# Integration by parts homework problem

1. May 4, 2010

### latentcorpse

How do I integrate the following:

$\int_0^\infty r e^{-ar} \sin{(Kr)} dr$

i tried writing $r e^{-ar} = -\frac{d}{da} e^{-ar}$ and using integration by parts but i couldn't get anywhere. any ideas?

2. May 4, 2010

### The Chaz

Re: Integration

Would i.b.p not work if you let dv = re^(-ar)dr? You would have to use another iteration of i.b.p.... I'll check it out when I've got some paper in front of me, but give that a try.

3. May 4, 2010

### latentcorpse

Re: Integration

but then we would have to use integration by parts to evaluate v from dv. So it would end up being a nested integration by parts within an integration by parts? that seems awfully complicated, no?

4. May 4, 2010

### Count Iblis

Re: Integration

You can use integration by part, but it is easier to write

sin(K r) = Im[exp(i k r)]

Then you have the integral of

r exp(-b r)

wih b = a - i k

and you need to take the imaginary part of the answer.

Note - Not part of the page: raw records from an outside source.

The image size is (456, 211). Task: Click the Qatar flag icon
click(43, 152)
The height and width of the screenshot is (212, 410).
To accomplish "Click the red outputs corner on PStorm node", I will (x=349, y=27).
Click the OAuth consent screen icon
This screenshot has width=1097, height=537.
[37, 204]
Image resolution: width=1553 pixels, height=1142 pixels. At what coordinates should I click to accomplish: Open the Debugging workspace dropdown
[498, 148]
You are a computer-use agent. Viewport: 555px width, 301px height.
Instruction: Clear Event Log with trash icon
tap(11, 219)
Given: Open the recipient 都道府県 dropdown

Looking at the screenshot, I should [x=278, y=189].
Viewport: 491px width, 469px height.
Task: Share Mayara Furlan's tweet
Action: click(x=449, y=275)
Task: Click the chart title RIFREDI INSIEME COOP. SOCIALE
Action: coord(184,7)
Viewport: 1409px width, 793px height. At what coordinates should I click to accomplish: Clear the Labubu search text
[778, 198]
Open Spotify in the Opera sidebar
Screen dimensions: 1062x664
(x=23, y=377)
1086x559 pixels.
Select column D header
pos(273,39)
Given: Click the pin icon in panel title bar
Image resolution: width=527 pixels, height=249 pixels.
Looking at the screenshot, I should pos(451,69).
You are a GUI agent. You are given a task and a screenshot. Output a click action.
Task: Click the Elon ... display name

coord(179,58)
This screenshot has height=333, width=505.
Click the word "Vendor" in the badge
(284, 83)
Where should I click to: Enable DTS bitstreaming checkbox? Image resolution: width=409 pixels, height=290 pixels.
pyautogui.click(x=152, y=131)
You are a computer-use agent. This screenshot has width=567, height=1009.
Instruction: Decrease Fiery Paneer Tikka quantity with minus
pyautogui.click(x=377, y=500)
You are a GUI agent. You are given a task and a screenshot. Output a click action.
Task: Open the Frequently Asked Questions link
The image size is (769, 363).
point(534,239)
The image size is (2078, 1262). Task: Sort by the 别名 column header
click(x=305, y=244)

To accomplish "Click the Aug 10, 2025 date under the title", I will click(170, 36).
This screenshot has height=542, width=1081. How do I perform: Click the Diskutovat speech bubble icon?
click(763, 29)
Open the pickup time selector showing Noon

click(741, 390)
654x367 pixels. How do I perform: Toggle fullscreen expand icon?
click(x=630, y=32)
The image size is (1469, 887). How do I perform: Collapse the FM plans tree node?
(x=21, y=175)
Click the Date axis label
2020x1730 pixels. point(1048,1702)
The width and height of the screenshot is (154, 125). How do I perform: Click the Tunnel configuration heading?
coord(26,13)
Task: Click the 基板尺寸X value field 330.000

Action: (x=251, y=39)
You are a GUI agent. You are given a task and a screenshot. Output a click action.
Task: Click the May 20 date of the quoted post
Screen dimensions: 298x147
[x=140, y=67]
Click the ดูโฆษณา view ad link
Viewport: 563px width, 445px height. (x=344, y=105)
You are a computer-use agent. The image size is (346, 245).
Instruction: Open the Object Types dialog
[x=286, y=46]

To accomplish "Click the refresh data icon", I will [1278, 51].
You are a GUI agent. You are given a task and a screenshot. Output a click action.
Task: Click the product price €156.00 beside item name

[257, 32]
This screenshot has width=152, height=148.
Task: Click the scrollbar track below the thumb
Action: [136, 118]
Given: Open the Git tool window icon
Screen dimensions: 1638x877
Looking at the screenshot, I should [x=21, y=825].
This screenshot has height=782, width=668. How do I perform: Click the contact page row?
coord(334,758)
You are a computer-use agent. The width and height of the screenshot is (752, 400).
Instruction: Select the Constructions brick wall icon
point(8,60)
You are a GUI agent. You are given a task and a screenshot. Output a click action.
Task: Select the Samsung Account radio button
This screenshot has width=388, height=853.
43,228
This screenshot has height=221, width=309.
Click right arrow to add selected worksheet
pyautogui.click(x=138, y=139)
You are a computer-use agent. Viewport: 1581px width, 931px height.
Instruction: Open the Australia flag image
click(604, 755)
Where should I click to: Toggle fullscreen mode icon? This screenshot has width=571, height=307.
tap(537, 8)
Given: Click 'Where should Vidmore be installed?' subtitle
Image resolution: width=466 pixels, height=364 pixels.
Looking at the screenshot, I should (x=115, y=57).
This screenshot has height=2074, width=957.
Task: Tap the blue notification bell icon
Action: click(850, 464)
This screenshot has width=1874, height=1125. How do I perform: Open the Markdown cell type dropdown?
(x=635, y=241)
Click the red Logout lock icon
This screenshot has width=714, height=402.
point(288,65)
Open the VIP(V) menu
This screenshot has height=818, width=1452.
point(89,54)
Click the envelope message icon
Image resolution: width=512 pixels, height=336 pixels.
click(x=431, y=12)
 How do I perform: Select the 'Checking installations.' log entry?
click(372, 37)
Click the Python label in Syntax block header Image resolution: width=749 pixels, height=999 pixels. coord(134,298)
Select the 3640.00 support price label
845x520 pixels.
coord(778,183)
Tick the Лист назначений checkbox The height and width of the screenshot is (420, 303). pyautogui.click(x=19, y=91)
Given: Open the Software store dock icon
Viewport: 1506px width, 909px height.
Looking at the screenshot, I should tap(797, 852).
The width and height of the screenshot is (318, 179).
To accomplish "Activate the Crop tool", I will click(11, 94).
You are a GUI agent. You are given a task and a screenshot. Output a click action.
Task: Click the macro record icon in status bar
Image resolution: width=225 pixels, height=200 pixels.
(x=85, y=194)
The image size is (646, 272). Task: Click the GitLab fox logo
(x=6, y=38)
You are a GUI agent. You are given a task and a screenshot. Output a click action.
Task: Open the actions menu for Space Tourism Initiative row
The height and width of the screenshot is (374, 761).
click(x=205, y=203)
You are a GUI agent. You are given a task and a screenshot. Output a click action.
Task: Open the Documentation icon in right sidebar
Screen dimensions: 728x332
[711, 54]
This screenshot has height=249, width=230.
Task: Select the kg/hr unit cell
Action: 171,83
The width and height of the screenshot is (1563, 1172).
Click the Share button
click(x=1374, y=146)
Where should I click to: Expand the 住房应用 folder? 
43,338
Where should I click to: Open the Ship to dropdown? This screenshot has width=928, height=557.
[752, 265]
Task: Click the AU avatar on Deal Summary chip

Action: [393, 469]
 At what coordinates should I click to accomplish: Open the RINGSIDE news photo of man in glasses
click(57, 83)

And, as you already noted, you can compute the integral without the factor r in the integrand and differentiate w.r.t. b to bring a factor of r down.

5. May 5, 2010

### latentcorpse

Re: Integration

why do i only need to consider the imaginary part of the answer?

6. May 5, 2010

### Count Iblis

Re: Integration

Because that will yield the sin(kr) factor in the integrand. Note that you do that at the very end after you have differentiated w.r.t. the constant in the exponential to bring down the factor r.